Born to Run
Over the past couple of weeks, I’ve been reading (and really enjoying) Bruce Springsteen’s autobiography, Born to Run.
The Boss made a name for himself in the decade before I was born, and when Born in the USA catapulted him to the upper echelons of rock ‘n’ roll fame, I was a toddler in Guatemala. Needless to say, reading this book has been an exercise in filling in the blanks.
It’s given me a newfound appreciation for some of Springsteen’s earlier work, which had never done it for me before. Now that I have a better feeling for where those songs came from – the stories, the desires, the people and places, the heartbreak – I can better appreciate the diamonds in the rough (and some of those songs are rough).
Springsteen writes with an endearing mix of whimsy and bravado as he briskly recounts bad decisions, big breaks, and countless forks in the road.
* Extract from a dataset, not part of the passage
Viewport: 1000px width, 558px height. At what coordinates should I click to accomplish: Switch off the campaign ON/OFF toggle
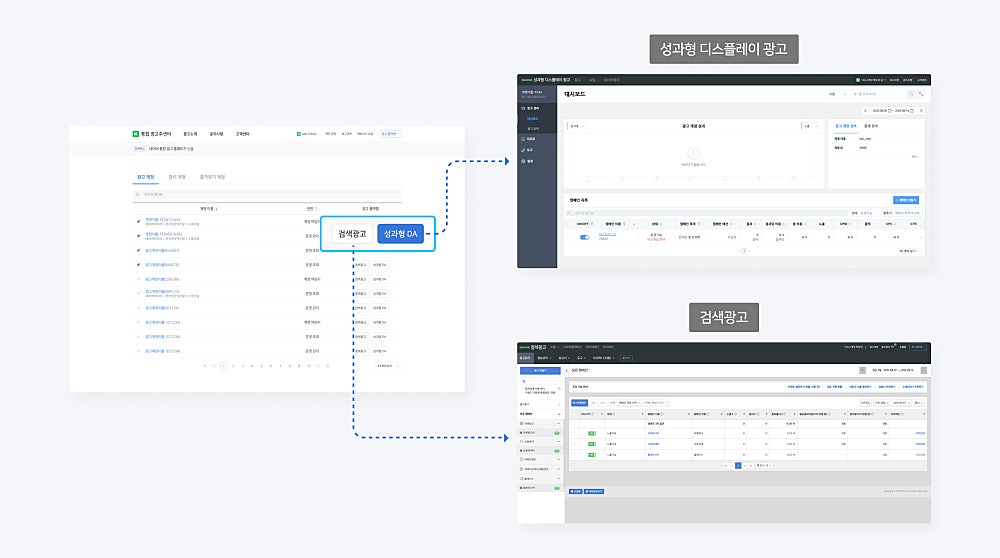pyautogui.click(x=584, y=237)
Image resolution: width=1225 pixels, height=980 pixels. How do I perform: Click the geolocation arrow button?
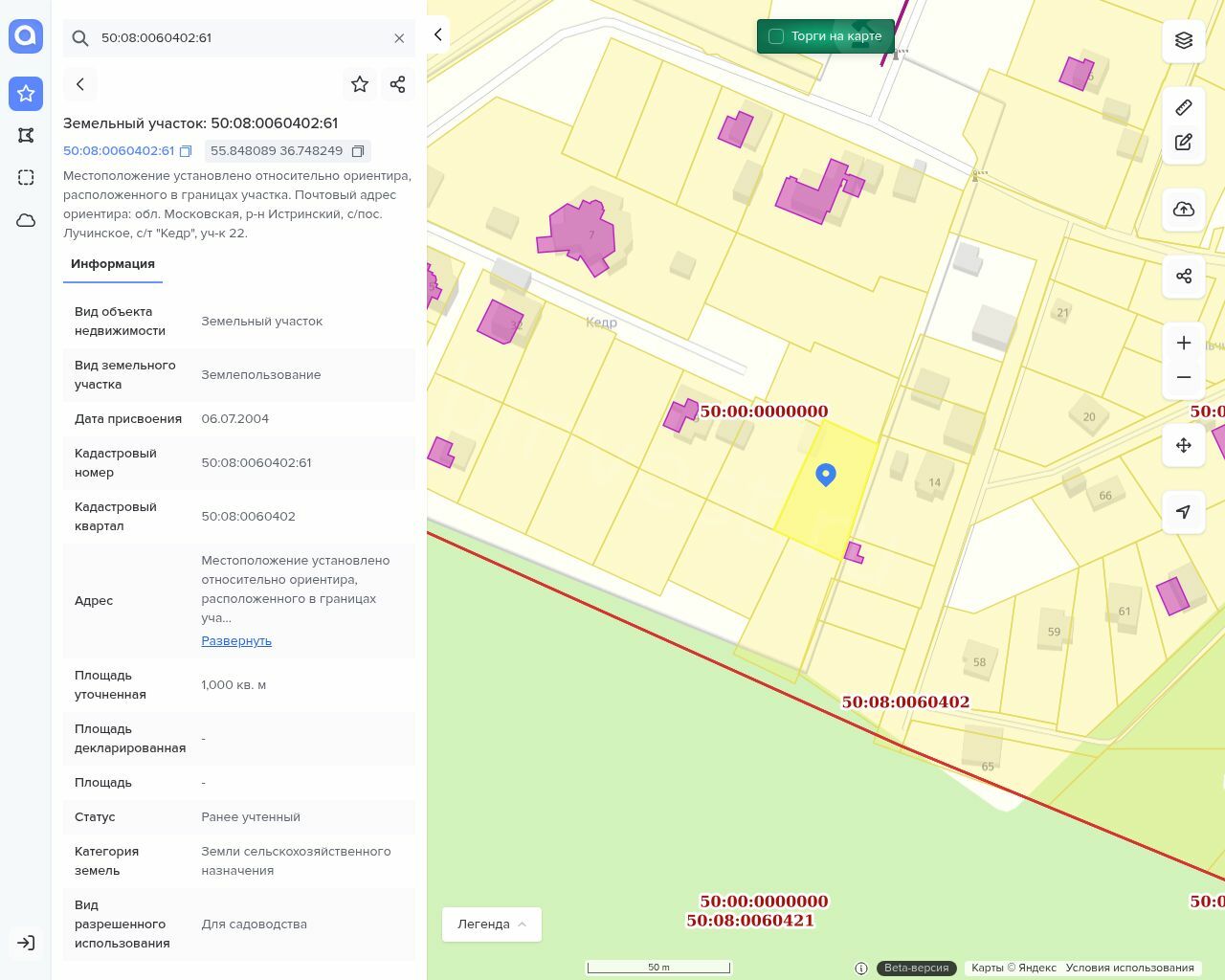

Then, suddenly, he slows things down, pulls back the veil, and nearly brings me to tears. Like this line, as he rides off in a pickup truck, away from the only home he’s ever known: “I felt filled with the freedom of being young and leaving something, of my new detachment from a place I loved and hated and where I'd found so much comfort and pain.”
The Boss feels things deeply, and if you make this book part of your summer reading plans, you’ll feel things deeply too.